Re: Ethics (was FAI (aka 'Reality Hacking'))

From: Jef Allbright (jef@jefallbright.net)
Date: Sun Jan 30 2005 - 19:28:47 MST


Patrick Crenshaw wrote:

>On Sun, 30 Jan 2005 08:04:25 -0800, Jef Allbright <jef@jefallbright.net> wrote:
>
>
>>What morality is not:
>>"Objective" morality is unrealistic since moral choices depend on
>>values, which are necessarily subjective. "Universal" morality is
>>unrealistic, because at the universal level of context, there are no
>>subjective values - the universe does not care. Let's also make the
>>point that there is no inherent moral good in what is natural - the
>>Naturalistic Fallacy.
>>
>>
>
>Actually, I don't agree that values are necessarily subjective. One
>can imagine a value function which can be integrated over a volume to
>give the inherent value of everything in that volume. Then add to that
>value the change in value that everything in that volume causes in the
>rest of the universe at t=infinity. Something like:
>
>total_value(v, t1) = intrinsic_value(v,t1) + derived_value(v,t1)
>
>where
>
>derived_value(v,t1) = intrinsic_value_if_v_at_t1_exists(all space,
>t=infinity) - intrinsic_value_if_v_at_t1_did_not_exist(all space,
>t=infinity)
>
>intrinsic_value(v,t1) is a physical value that can be evaluated, but
>the terms in derived_value(v,t1) must be determined using inference.
>These quantities are more knowable than it might seem because the
>effect that a change has on the universe as a whole decays with time.
>
>Or something.
>
>
Patrick, I'm afraid you and I were referring to quite different
concepts. I was referring to subjective value as meaning the perceived
importance of possible outcomes with respect to moral choices. It's a
question of how to calibrate the importance of an outcome in terms
personally relevant to a particular individual or group. For example,
the moral issue of a mother's right to abort a fetus during the first
trimester. In this case, the subjective importance of the outcomes is
determined to a huge extent by a an individual's religious beliefs and
social environment which form their values.

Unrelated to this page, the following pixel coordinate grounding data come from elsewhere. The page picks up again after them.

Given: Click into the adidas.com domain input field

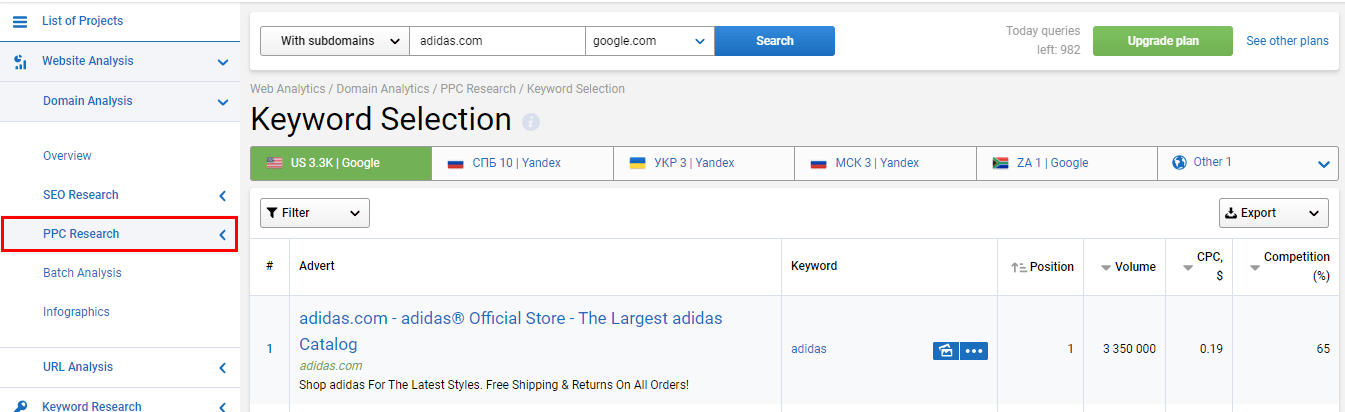Looking at the screenshot, I should pyautogui.click(x=496, y=41).
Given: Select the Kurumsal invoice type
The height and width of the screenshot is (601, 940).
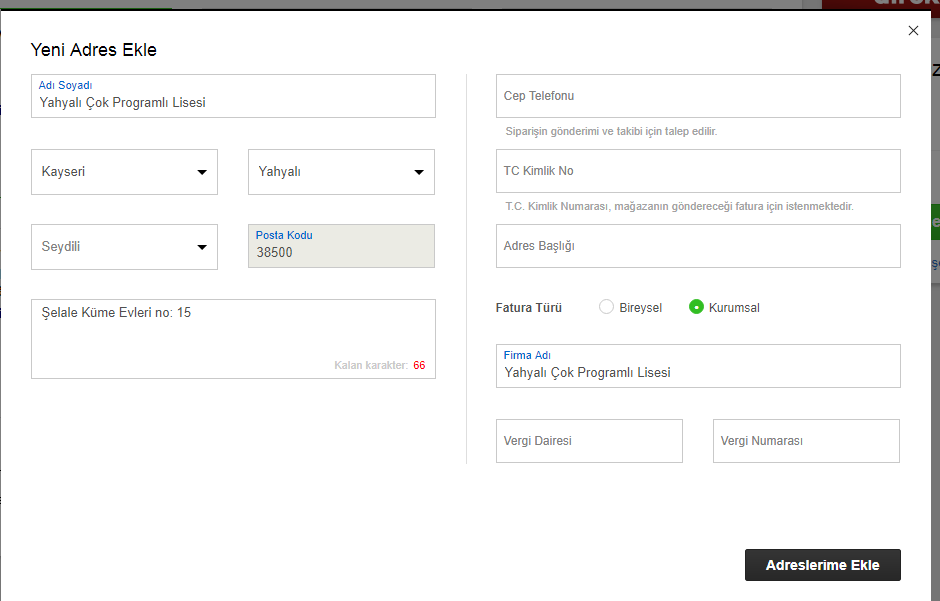Looking at the screenshot, I should [697, 307].
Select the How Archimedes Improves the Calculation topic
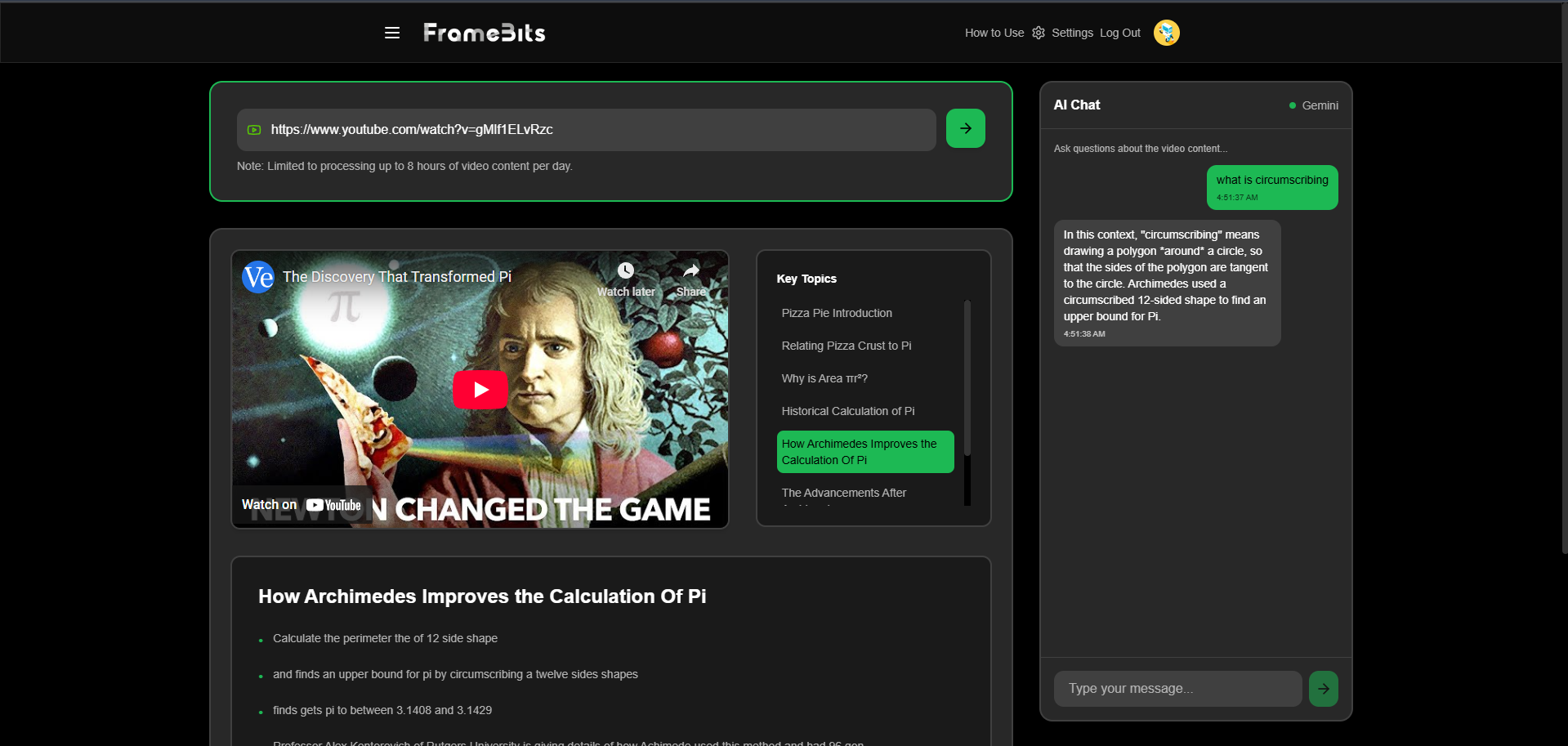 pos(865,452)
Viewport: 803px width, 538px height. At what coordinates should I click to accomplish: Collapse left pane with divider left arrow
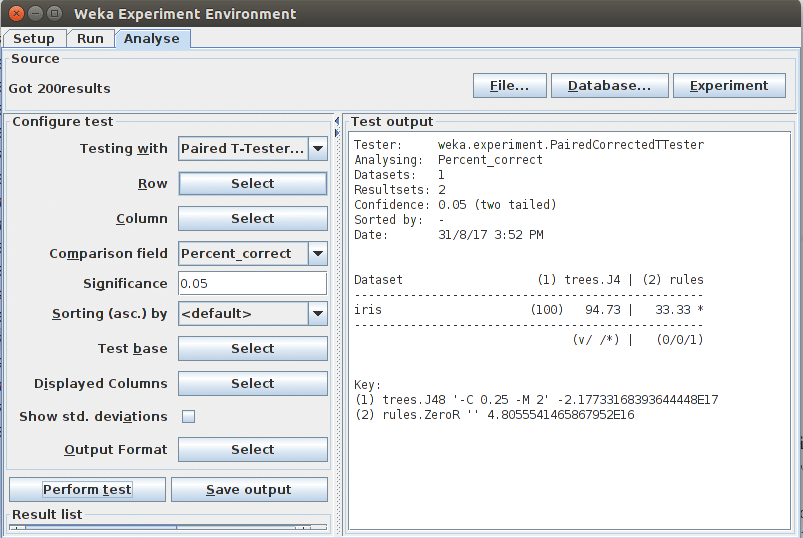coord(336,120)

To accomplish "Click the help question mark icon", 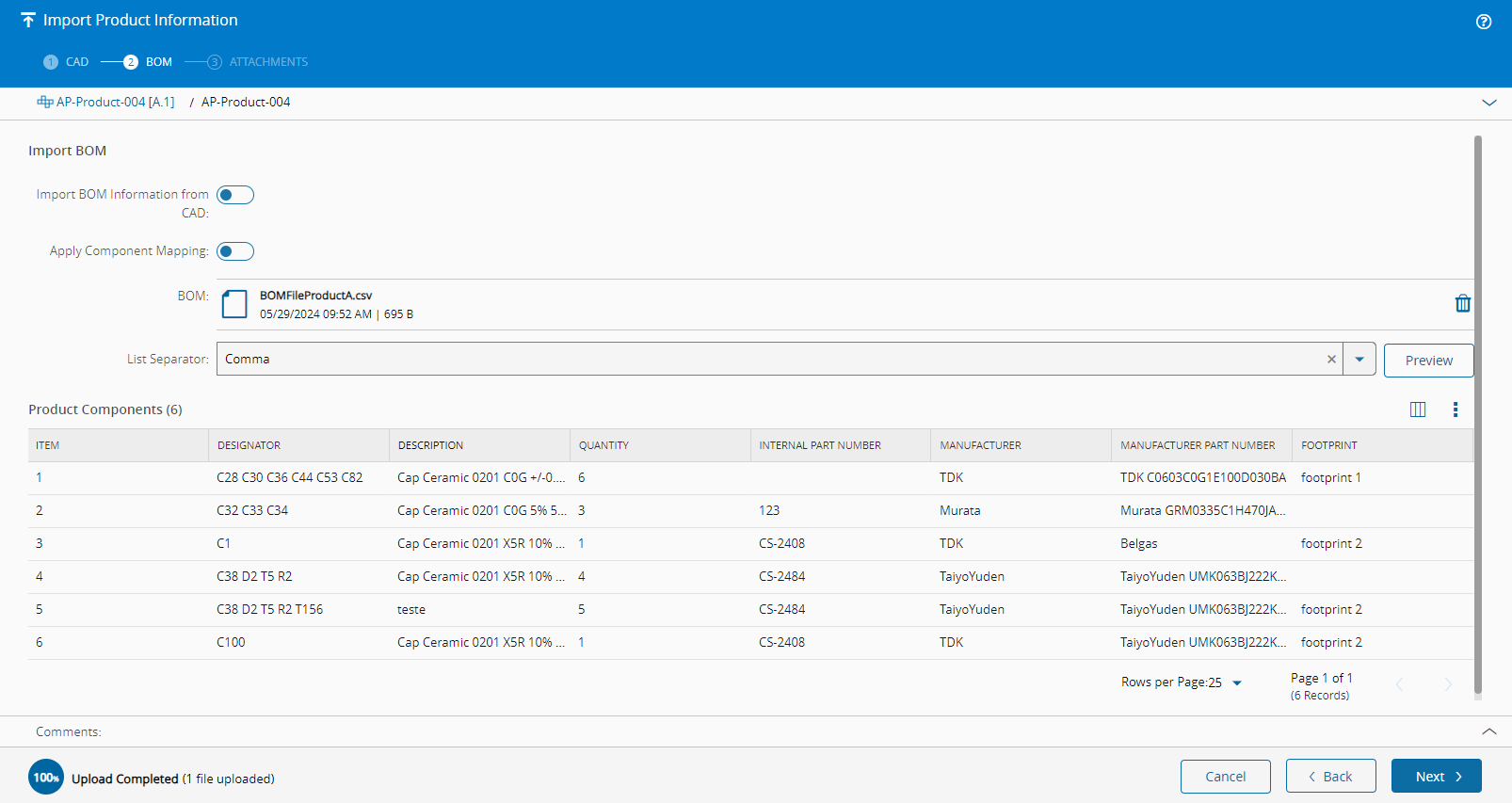I will click(x=1484, y=22).
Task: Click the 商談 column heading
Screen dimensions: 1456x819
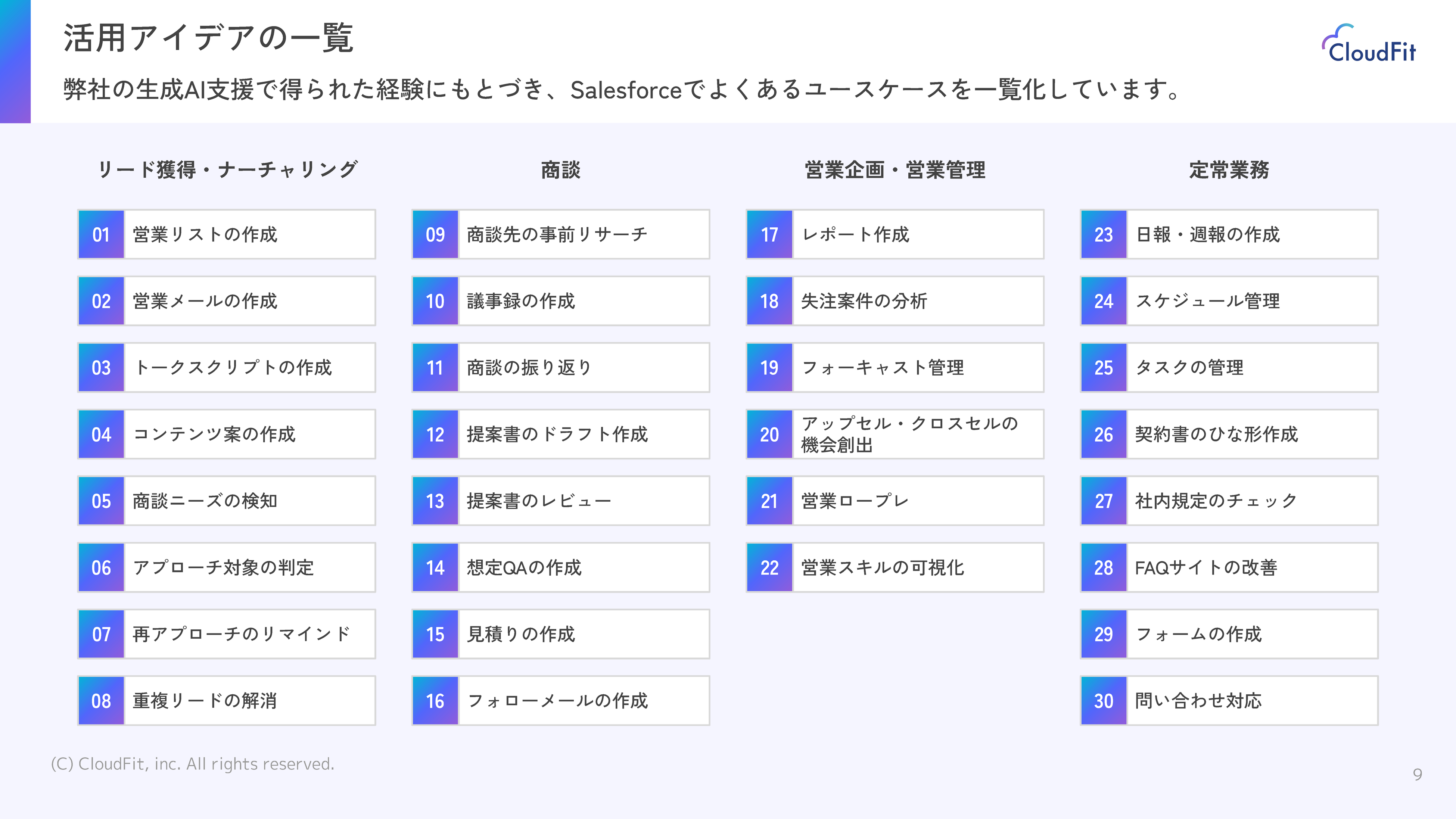Action: (561, 169)
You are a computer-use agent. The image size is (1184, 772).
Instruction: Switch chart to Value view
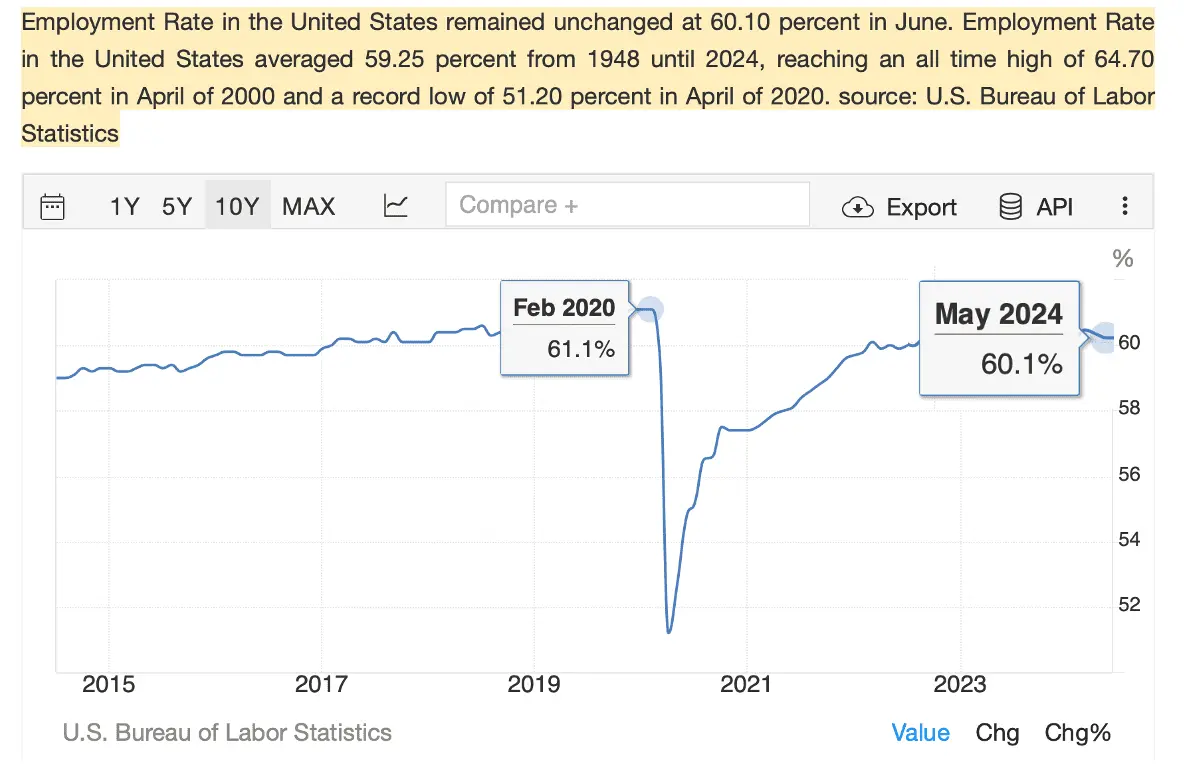coord(920,733)
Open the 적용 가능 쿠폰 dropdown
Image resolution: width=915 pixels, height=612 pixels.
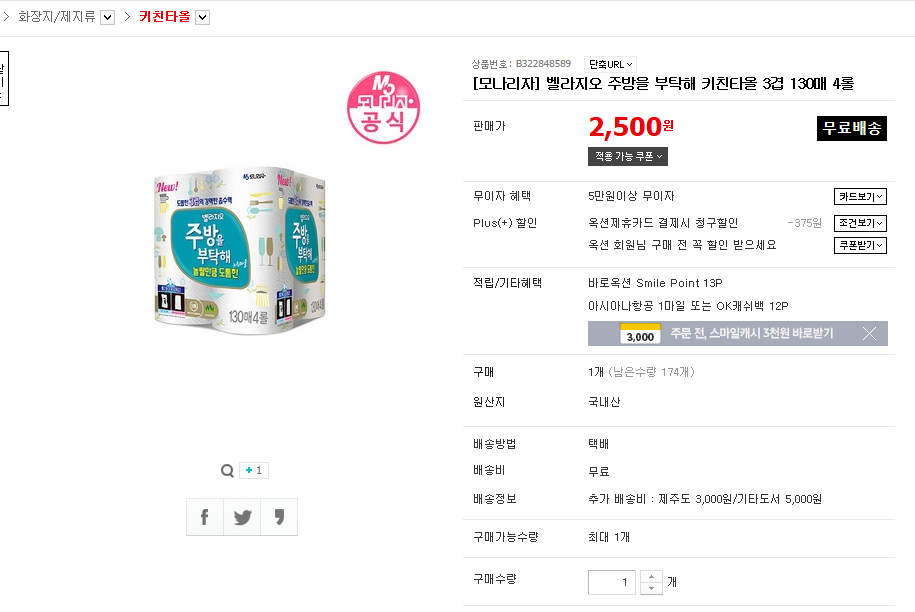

It appears that you were thinking of "subjective" as meaning "less than
objective", and "values" in the sense of an assigned or calculated
numerical quantity. To continue with the example above, we can
certainly measure, estimate or infer the number of aborted fetuses and
the physical, social, economic consequences of various policies, but the
measured quantities will not be a measurement of the moral outrage felt
by some who equate it with murder, nor the much lesser concern of those
who see it as not a loss of sentient life, but as a sad event to be
avoided rather than corrected after the fact.

Did I understand your words correctly?